L’esperienza della mensa scolastica ha un profondo valore educativo. All’indomani della pubblicazione della pronuncia con cui il Consiglio di Stato sembra sminuire la funzione educativa della mensa, emblematiche appaiono le parole di Carlo Petrini, in un contributo nel Rapporto: “La pausa del pranzo fornisce indubbiamente la possibilità di educare gli studenti alla buona e sana alimentazione, al rispetto della diversità, alle regole della convivenza civile, in un contesto diverso dall’aula, in un contesto collettivo che riproduce un aspetto della vita reale, del mondo adulto”.
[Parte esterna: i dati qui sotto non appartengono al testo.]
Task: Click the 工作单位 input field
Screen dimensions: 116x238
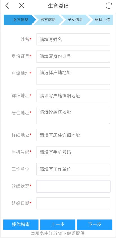Action: pos(73,169)
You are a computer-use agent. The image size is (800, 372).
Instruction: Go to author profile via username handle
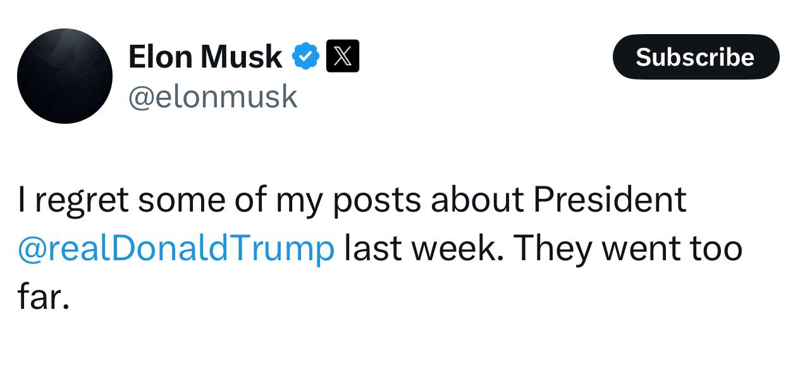pos(212,97)
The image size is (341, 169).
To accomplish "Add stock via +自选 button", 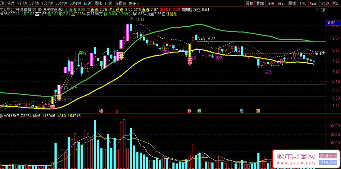I will point(325,3).
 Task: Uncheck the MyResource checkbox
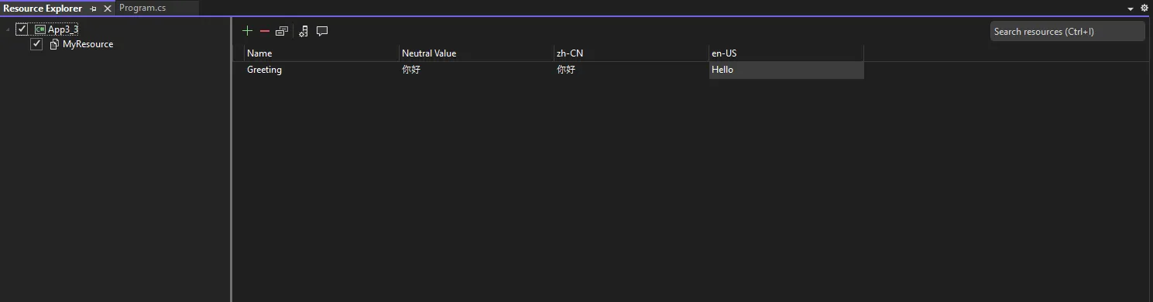[x=36, y=44]
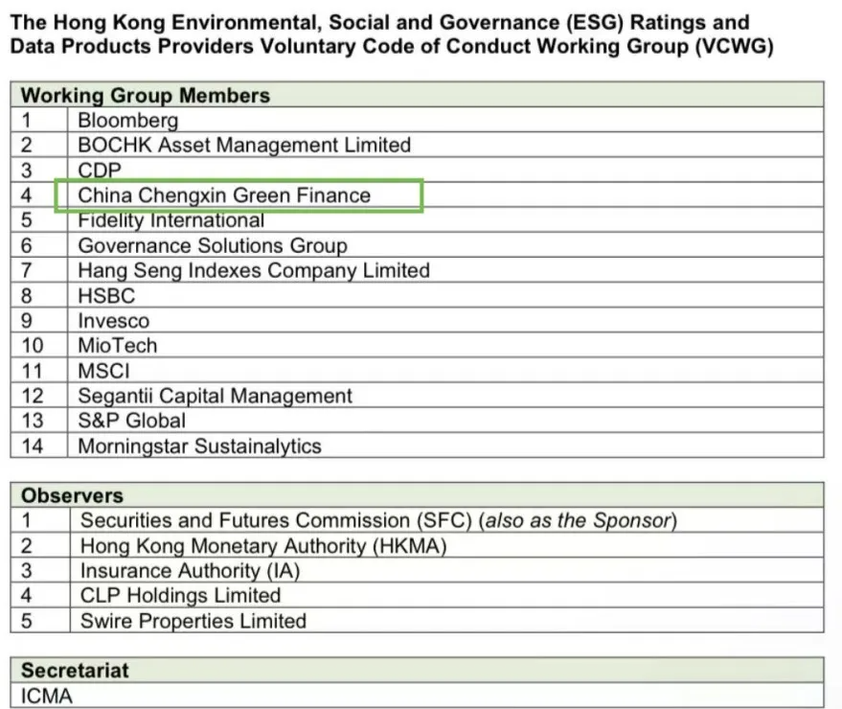Click the Bloomberg member row
The height and width of the screenshot is (709, 842).
(x=128, y=121)
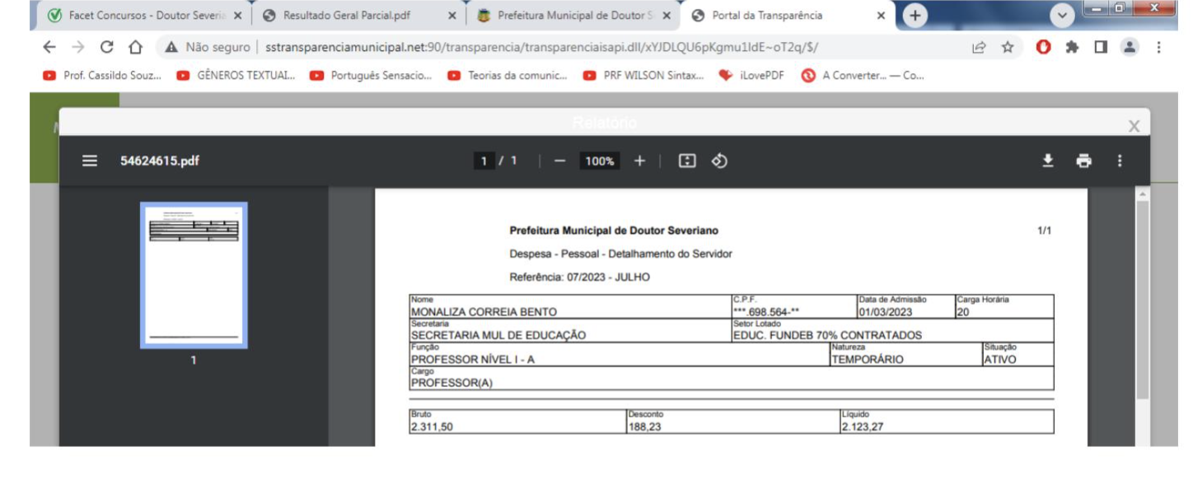The height and width of the screenshot is (479, 1193).
Task: Bookmark this page with star icon
Action: tap(1008, 47)
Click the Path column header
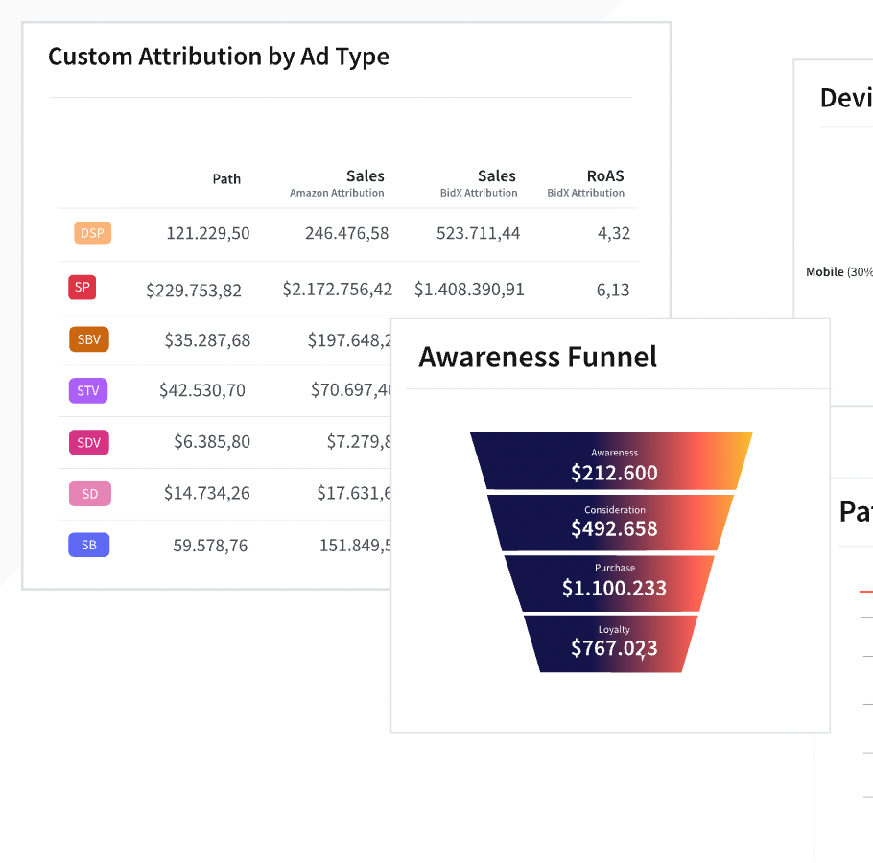The image size is (873, 863). [226, 179]
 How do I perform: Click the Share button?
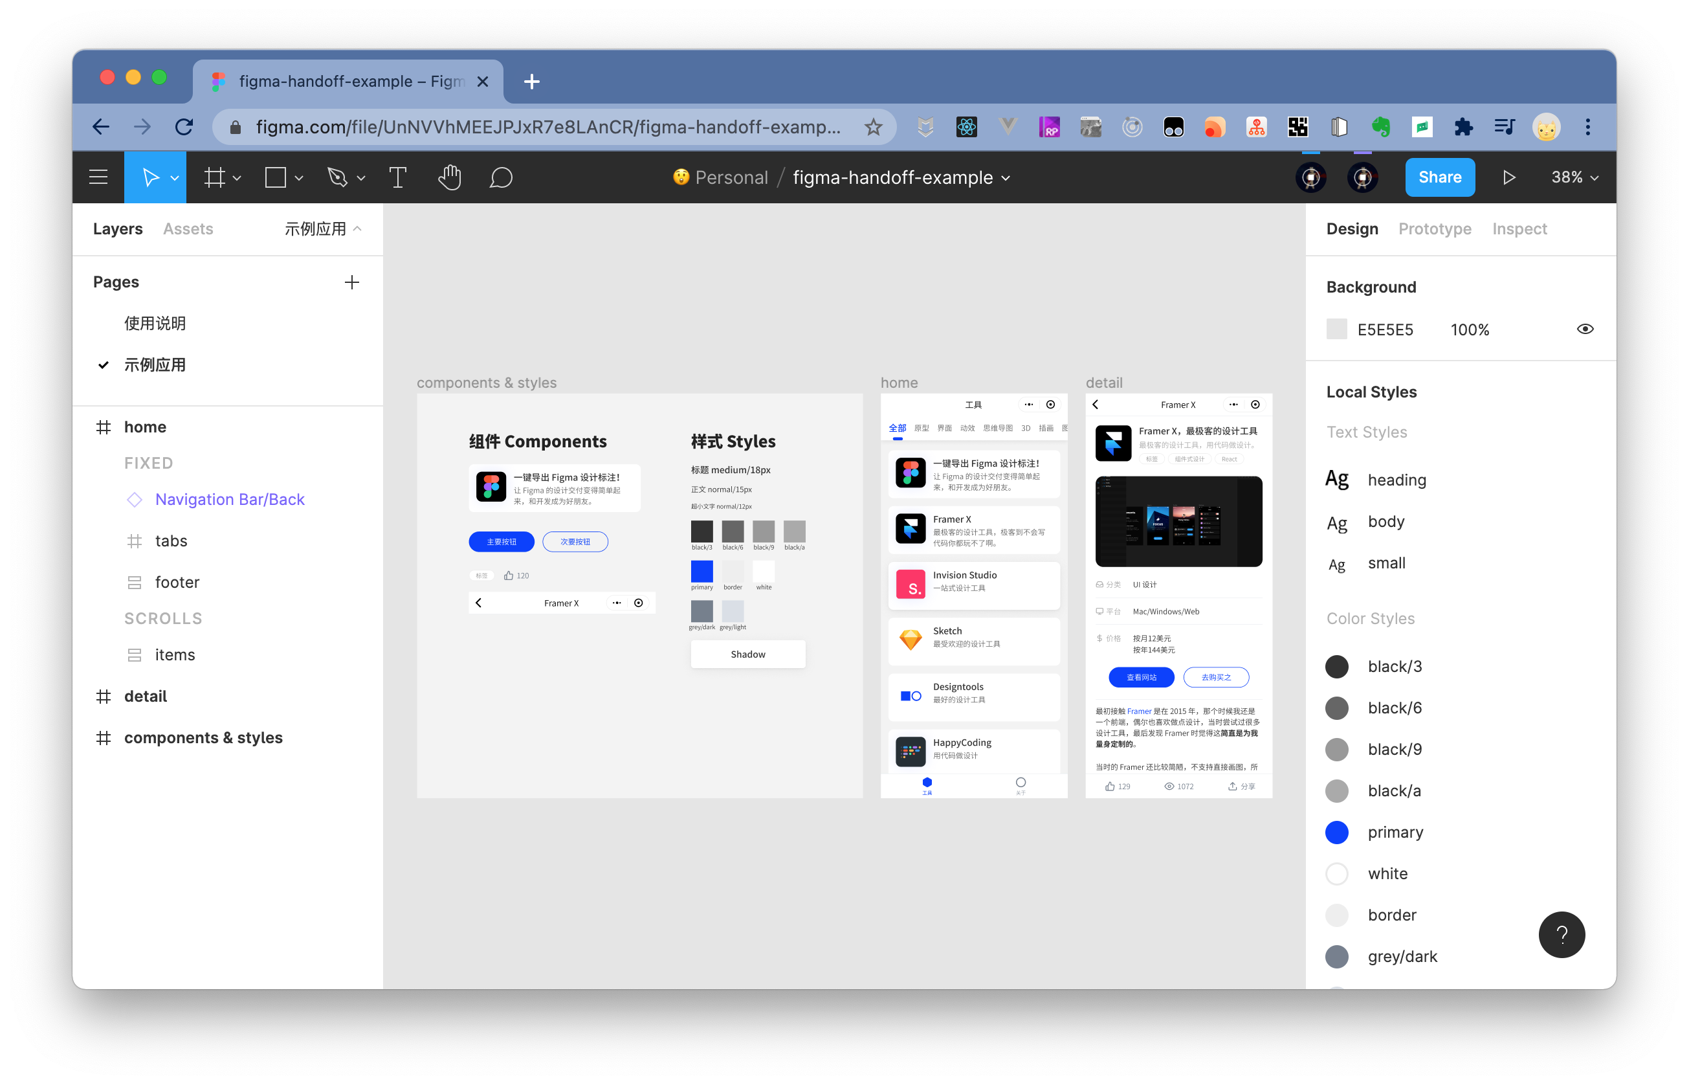(1442, 178)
Tutto questo non assume lo stesso valore se il pasto non è uguale per tutti, fatta eccezione per le intolleranze o per le esigenze religiose ed etiche.
“Il pasto portato da casa può essere un gesto di protesta, ma non una soluzione” scrive il Presidente di Slow Food, che aggiunge: “è un diritto garantito al singolo che fa perdere peso al diritto di tutti di richiedere un pasto buono e sano per tutti gli studenti, il fallimento del collettivo e del sociale”.
Al contrario il pasto in mensa può diventare misura di lotta alla povertà educativa ed esclusione sociale, oltre che strumento di socializzazione e integrazione scolastica.
Molte famiglie sono in difficoltà per il pagamento dei buoni pasto dei propri figli. Per questo è stato avviato, in forma sperimentale, un progetto per supportare le spese per alcuni nuclei familiari particolarmente indigenti.